> Exercise aim: Each line from the one containing "The height and width of the screenshot is (819, 1456)." to the end of the entries is to be repeated exactly, and no other line.

[Extracted data entries]

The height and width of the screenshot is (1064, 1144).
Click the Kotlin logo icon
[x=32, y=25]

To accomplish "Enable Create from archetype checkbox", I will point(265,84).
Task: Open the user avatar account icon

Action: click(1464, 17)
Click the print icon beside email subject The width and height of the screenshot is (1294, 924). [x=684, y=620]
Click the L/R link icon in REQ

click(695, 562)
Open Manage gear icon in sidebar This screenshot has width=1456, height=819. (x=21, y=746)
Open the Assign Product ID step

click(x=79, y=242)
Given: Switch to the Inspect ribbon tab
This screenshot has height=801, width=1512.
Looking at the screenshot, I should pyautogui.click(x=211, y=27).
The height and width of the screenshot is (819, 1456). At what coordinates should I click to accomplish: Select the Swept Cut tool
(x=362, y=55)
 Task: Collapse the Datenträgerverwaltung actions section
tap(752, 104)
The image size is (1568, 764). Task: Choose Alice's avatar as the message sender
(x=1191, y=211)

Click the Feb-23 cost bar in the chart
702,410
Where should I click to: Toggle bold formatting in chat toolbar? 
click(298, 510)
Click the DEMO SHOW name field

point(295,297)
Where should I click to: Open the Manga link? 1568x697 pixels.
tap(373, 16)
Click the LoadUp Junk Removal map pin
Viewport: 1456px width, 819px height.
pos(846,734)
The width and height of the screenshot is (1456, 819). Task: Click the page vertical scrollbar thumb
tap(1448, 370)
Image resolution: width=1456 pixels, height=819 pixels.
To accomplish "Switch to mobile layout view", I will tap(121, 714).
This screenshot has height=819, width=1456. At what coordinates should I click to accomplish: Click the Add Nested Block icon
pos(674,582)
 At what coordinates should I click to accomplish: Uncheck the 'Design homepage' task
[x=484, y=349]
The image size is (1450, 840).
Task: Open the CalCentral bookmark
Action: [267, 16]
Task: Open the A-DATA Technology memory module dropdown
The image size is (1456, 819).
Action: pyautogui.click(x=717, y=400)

> Response area:
The height and width of the screenshot is (819, 1456). At what coordinates should I click to accomplish: Select the Swept Cut tool
(x=362, y=55)
 Task: Collapse the Datenträgerverwaltung actions section
tap(752, 104)
The image size is (1568, 764). Task: Choose Alice's avatar as the message sender
(x=1191, y=211)

Click the Feb-23 cost bar in the chart
702,410
Where should I click to: Toggle bold formatting in chat toolbar? 
click(298, 510)
Click the DEMO SHOW name field

point(295,297)
Where should I click to: Open the Manga link? 1568x697 pixels.
tap(373, 16)
Click the LoadUp Junk Removal map pin
Viewport: 1456px width, 819px height.
pos(846,734)
The width and height of the screenshot is (1456, 819). Task: Click the page vertical scrollbar thumb
tap(1448, 370)
Image resolution: width=1456 pixels, height=819 pixels.
To accomplish "Switch to mobile layout view", I will tap(121, 714).
This screenshot has height=819, width=1456. At what coordinates should I click to accomplish: Click the Add Nested Block icon
pos(674,582)
 At what coordinates should I click to accomplish: Uncheck the 'Design homepage' task
[x=484, y=349]
The image size is (1450, 840).
Task: Open the CalCentral bookmark
Action: [267, 16]
Task: Open the A-DATA Technology memory module dropdown
The image size is (1456, 819).
Action: pyautogui.click(x=717, y=400)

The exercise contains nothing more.